ARTICLE:
>> BEGIN

Since the 18th century it had been assumed that all physical motion, whether of planets or atoms, satisfies Newton’s laws of motion. These laws still hold for systems moving at a constant speed relative to each other, so if a smoothly moving train travels at constant speed, the passengers cannot tell whether they are in motion unless they look out of the window, but if the train accelerates, then the motion is noticed.
In 1905 Albert Einstein (1879–1955) published his ‘special theory of relativity’, based on the notion that one cannot determine the absolute motion of a moving object. He assumed that the maximum velocity in the universe is that of light, that the measured value of the speed of light is constant (no matter how fast the observer or light source is moving), and that absolute speed cannot be measured – only speed relative to another object. It follows that objects foreshorten in the direction in which they move, and the faster the motion the shorter they become. It also follows that mass is simply a form of energy, and that the energy E and the mass m are related by the relativity equation E = mc2, where c is the speed of light.

>> END

EXERCISE REQUIREMENTS:
(A) Answer these questions using the passage on Newton's laws and relativity:
(i) In what year did Einstein publish his special theory of relativity?
(ii) What has to happen before passengers on a smoothly moving train notice its motion without looking out of the window?
(iii) What happens to an object in the direction in which it moves?
(B) Carry on with the passage on Newton's laws and relativity, picking up right after its last sentence.

MATERIAL PROVIDED:

>> BEGIN

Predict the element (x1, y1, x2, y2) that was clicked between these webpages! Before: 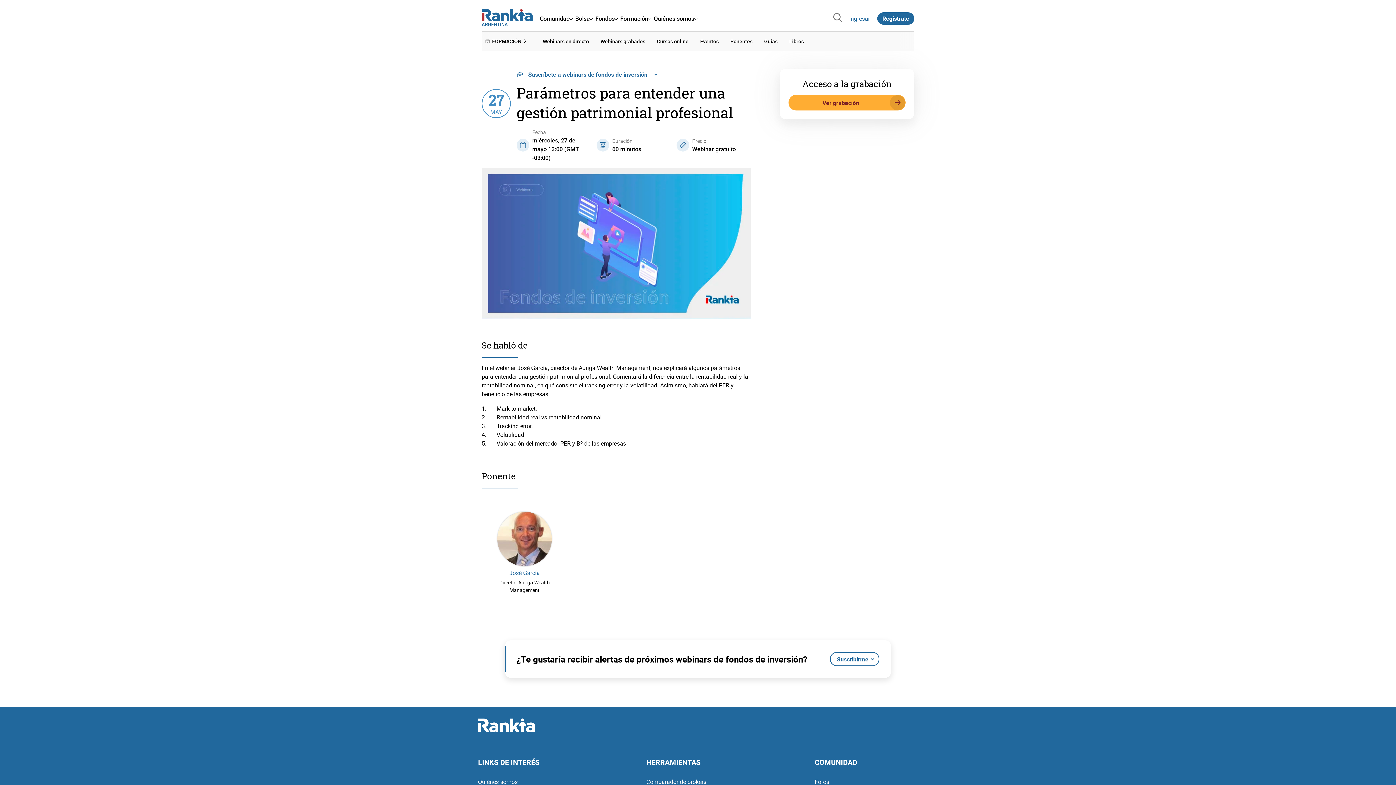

>> END

ANSWERS TO THE PROBLEMS:
(A)
(i) 1905
(ii) The train has to accelerate.
(iii) It foreshortens, becoming shorter the faster it moves.

(B)
Until that time Maxwell’s wave equations were assumed to be valid only in a particular frame of reference (the ‘ether’ that carries the waves) and were thus unlike Newton’s laws which held for all observers in uniform motion. Einstein reconciled this apparent discrepancy by postulating that the basic laws of physics (including Maxwell’s equations) were the same for all observers in uniform motion relative to one another. Ten years later, in his ‘general theory of relativity’, he extended these ideas to accelerated motion and gravity.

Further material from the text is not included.